Required work: Using the records below, quote only the span that opens with the line containing "Instruction: Open the Death Item dropdown" and closes with the line containing "You are a computer-use agent. Screen", exactly and inclusively.

[Data supplied]

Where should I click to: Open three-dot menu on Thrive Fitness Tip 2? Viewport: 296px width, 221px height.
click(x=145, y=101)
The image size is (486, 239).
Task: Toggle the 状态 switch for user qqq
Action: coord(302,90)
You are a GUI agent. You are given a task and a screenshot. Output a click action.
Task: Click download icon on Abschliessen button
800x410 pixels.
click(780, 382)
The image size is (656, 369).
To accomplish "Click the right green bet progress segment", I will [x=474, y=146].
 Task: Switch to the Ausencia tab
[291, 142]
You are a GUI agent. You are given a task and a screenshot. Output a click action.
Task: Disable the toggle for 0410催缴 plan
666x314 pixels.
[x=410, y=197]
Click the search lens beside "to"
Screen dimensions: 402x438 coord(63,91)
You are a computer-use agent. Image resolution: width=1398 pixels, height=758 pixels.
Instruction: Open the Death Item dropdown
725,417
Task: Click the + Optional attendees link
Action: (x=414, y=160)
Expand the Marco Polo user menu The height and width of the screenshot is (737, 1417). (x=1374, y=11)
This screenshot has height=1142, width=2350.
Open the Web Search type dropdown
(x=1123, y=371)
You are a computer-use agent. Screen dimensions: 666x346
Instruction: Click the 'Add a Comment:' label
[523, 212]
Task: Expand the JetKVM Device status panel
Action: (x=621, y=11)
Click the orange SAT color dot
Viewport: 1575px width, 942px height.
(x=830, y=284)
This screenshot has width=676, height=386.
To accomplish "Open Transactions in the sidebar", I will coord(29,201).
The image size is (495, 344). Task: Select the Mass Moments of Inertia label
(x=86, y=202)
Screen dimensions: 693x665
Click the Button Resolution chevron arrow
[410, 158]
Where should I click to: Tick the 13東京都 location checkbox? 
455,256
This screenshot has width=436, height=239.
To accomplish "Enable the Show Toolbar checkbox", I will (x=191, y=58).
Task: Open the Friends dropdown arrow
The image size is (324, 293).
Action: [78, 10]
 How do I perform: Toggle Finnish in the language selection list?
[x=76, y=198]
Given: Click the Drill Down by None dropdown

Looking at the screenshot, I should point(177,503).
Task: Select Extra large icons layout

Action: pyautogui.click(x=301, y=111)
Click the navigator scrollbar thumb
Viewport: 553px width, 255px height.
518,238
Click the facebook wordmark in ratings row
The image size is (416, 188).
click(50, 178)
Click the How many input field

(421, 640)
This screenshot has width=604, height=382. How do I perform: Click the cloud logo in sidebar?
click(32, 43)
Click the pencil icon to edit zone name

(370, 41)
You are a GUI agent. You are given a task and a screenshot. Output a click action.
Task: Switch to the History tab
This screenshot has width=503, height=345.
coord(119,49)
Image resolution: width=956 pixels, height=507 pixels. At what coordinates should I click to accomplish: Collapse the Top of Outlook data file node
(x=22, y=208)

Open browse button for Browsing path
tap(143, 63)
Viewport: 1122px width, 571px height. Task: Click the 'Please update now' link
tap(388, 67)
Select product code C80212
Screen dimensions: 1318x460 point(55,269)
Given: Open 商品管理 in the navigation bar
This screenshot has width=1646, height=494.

[/Data supplied]

Finished exercise:
Instruction: Open the Death Item dropdown
725,417
Task: Click the + Optional attendees link
Action: (x=414, y=160)
Expand the Marco Polo user menu The height and width of the screenshot is (737, 1417). (x=1374, y=11)
This screenshot has height=1142, width=2350.
Open the Web Search type dropdown
(x=1123, y=371)
You are a computer-use agent. Screen dimensions: 666x346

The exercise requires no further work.